Islam sudah mengarahkan umatnya untuk selalu memiliki sikap yang dinamis, yaitu sikap yang optimis dan berusaha mengubah kegagalan menjadi hal yang lebih baik

Sikap ini dapat membantu meraka untuk mengatasi rasa depresi, stres, atau gangguan jiwa lainnya yang dapat timbul akibat kegagalan. Sikap ini membantu mereka dalam mempersiapkan diri untuk menghadapi peluang atau tantangan baru di masa depan


_____________________


Penulis Rahmah Afifah

Kontributor Media Kuntum Cahaya, Mahasiswi dan Pegiat literasi


KUNTUMCAHAYA.com, OPINI - Pemilu 2024 mendatang diprediksi akan menimbulkan dampak psikologis bagi para calon legislatif (caleg) yang tidak berhasil terpilih. Melansir dari Antaranews.com pada Selasa (31/01/2024) dilaporkan bahwa terdapat sejumlah rumah sakit di berbagai daerah bersiap untuk mengantisipasi hal ini dengan menyiapkan fasilitas dan layanan khusus bagi caleg yang stres atau depresi. Memperkuat berita tersebut, Kompas.TV menyatakan bahwa RS Oto Iskandar Dinata di Bandung, RSUD dr. Abdoer Rahiem di Situbondo, dan RSUP Kariadi di Semarang beberapa contoh rumah sakit yang telah melakukan persiapan tersebut, dilansir pada (31/01/2024).


Pemilu di Indonesia merupakan proses demokrasi yang melibatkan jutaan pemilih, calon, dan partai politik. Namun, di balik proses tersebut, terdapat berbagai masalah dan tantangan yang dapat memicu gangguan kejiwaan bagi para pelaku dan peserta pemilu. Beberapa faktor yang dapat menyebabkan gangguan kejiwaan akibat pemilu adalah:


Pertama, biaya politik yang tinggi.

Para calon harus mengeluarkan banyak uang untuk kampanye, logistik, dan operasional. Secara keseluruhan, biaya menjadi caleg atau mengikuti pemilu di Indonesia dapat mencapai ratusan juta hingga miliaran rupiah. Biaya ini menjadi beban bagi caleg, terutama yang berasal dari kalangan miskin atau menengah ke bawah. Oleh karena itu, banyak caleg yang mencari sumber pendanaan dari berbagai pihak, seperti partai politik, donatur, sponsor, atau pinjaman. Hal ini dapat menimbulkan praktik politik uang, korupsi, atau ketergantungan politik.

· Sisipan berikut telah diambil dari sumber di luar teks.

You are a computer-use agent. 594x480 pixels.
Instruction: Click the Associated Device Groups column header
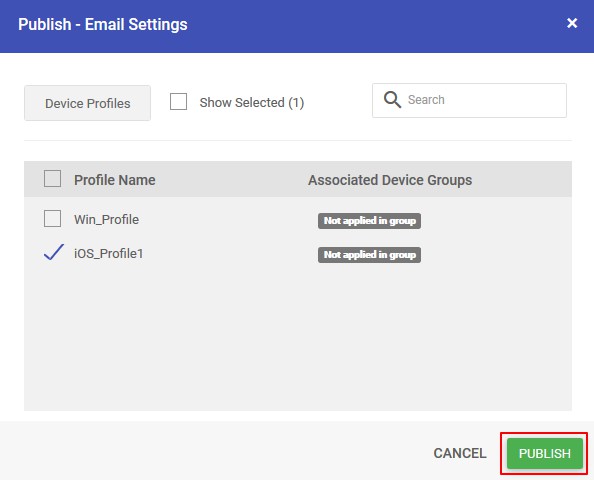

Kedua, persaingan politik yang sengit.

Dalam sistem demokrasi, jabatan dan kekuasaan merupakan hal yang sangat diidam-idamkan oleh para calon pemimpin dan wakil rakyat, karena dapat memberikan pengaruh, prestise, dan keuntungan bagi mereka. Para calon harus berusaha sekuat tenaga untuk menarik simpati dan dukungan dari masyarakat, dengan cara melakukan kampanye, menyampaikan visi dan misi, menjanjikan program, dan lain-lain. Persaingan politik tidak hanya terjadi antara partai politik yang berbeda, tetapiantara calon yang berasal dari partai politik yang sama. Hal ini dapat menimbulkan konflik, kekerasan, atau intimidasi.


Ketiga, kualitas sumber daya manusia yang rendah.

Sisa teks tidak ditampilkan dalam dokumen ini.